What you have to do:
Every line from the one containing "You are a GUI" to the end of the records below must be copied exactly, and no pictures may be included.

** Opening Supplied data block **

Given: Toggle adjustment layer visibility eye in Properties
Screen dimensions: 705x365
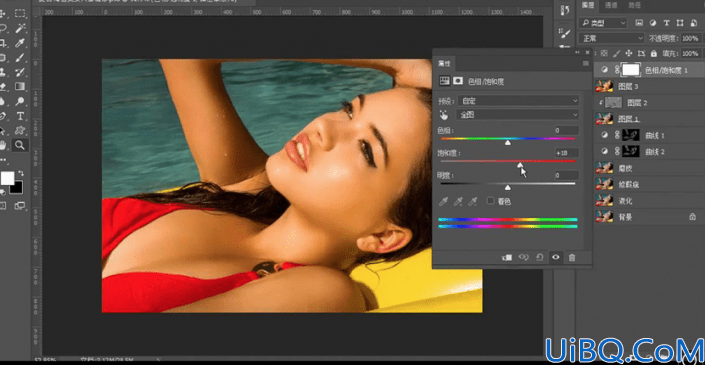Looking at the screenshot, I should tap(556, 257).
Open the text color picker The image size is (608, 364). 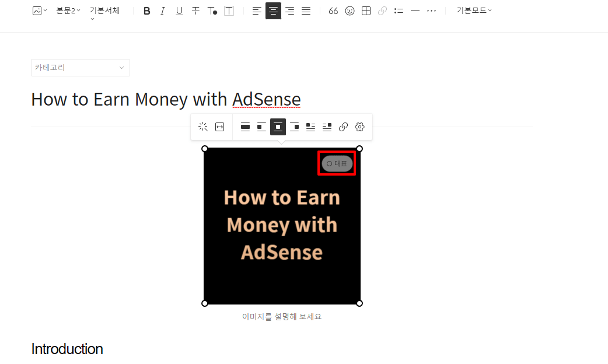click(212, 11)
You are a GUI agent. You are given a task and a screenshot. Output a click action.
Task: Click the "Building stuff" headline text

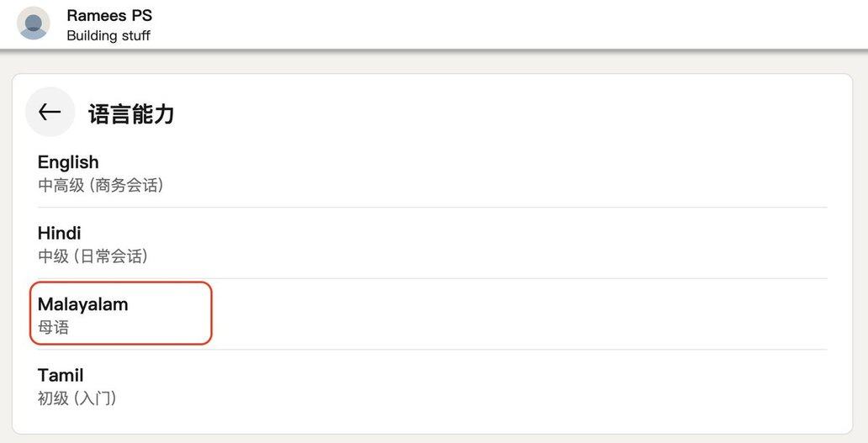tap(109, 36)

** Closing Supplied data block **

Response to the exercise:
You are a GUI agent. You are given a task and a screenshot. Output a click action.
Task: Click the "Building stuff" headline text

tap(109, 36)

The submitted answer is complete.